Businesses trying to decide which of their bills to pay first had best move the one from their software supplier to the top of the stack.
Revlon Group Inc. learned that lesson the hard way recently when a small software company, angry that Revlon hadn't paid up, shut down two of the cosmetic giant's factories by pulling the plug on the software that runs them. Acting in the dead of the night, technicians from Logisticon Inc. in California sent instructions over the phone lines that disabled software controlling Revlon's operations in Edison, N.J., and Phoenix.
This week, Revlon shot back with a lawsuit. A spokesman for the cosmetics company condemned the act as "sabotage" and "something verging on commercial terrorism." The software hadn't been working properly, he said, so $180,000 in payments had been withheld.
The incident is at least the third case to come to light demonstrating a software company's ability to surreptitiously cripple a customer's operations by manipulating software programs. The practice, though rare, is the latest blemish on the image of an industry already so concerned about its credibility that several major players recently launched a campaign to improve it.
Software vendors are notorious for delivering their products late and laden with errors. Indeed, many of the disputes, like Revlon's, center on disagreements over the software's quality.
The ramifications of such disputes became painfully evident to Revlon in the early morning hours of Oct. 16.
Implementing what Logisticon President Donald Gallagher called a precise "surgical" procedure, company officials remotely dialed into Revlon's computers and swiftly paralyzed the inventory system.
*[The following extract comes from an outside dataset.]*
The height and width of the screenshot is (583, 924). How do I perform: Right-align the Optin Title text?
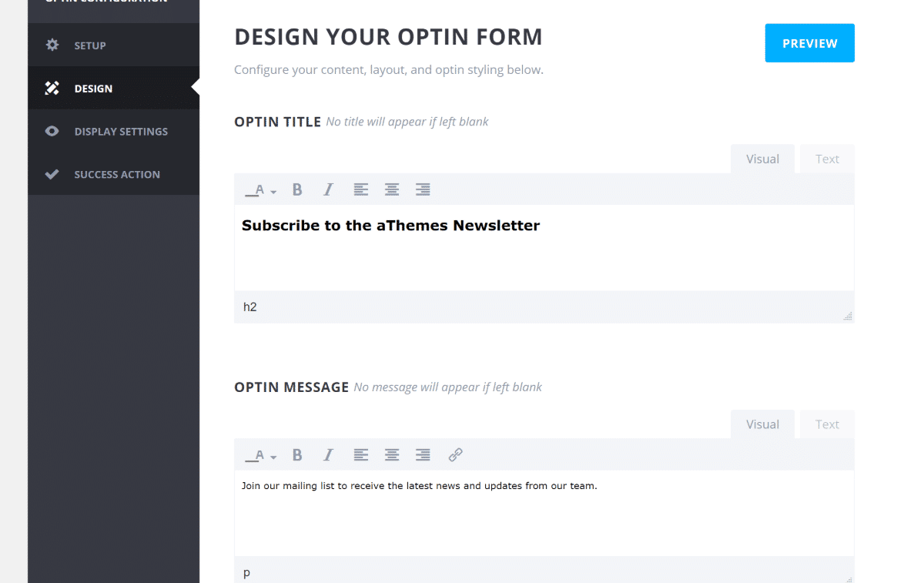click(x=423, y=189)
Without the software, Revlon had to close the plants for three days, putting hundreds of people out of work.
Telephone-line access is not uncommon in the software industry, so that vendors can easily update and alter software. As far as Gallagher was concerned, Logisticon was merely using that access to "repossess" software that Revlon hadn't paid for, just as a bank might repossess a car when payments became delinquent.
As an intangible piece of property, software is especially tricky to "repossess." While Logisticon chose to sneak in over the phone lines, other companies rely on what are known as "time bombs," or "drop-dead" devices, or -- more delicately -- "automatic payment algorithms."
Software products that contain such "time bombs" are programmed to stop working at a specific moment -- usually when a bill payment is due. They typically flash a warning notice to the user before shutting down.
"It just gives us more control to get them to call us and talk to us," said Denny Yost, vice president of BlueLine Software Inc. in Minneapolis. Yost said BlueLine has never allowed a time bomb to go off. Instead, like other vendors that employ such devices, it provides customers a code that will enable them to reset the software clock. But sometimes the deadline passes -- with potentially catastrophic results.
A year ago, software being evaluated by more than a dozen medical laboratories to compile patients' test results shut down when time bombs went off a week earlier than expected by the software vendor, Lab Force Inc. of Dallas. Through the phone lines, Lab Force officials sent new software instructions in an attempt to revive the programs. But a lab in Milwaukee interpreted that action as pure and simple sabotage.
Franciscan Shared Laboratory, which serves three Milwaukee-area hospitals, immediately went to court, contending that Lab Force had caused the critical software to malfunction by implanting a "virus." Complicating the situation, a judge prevented Lab Force from making further alterations, even to extend the software's life.
A lawyer for Lab Force said the matter was resolved out of court.
A court in Oklahoma in 1988 issued an order banning a software company from allowing a program used by a trucking company to be deactivated.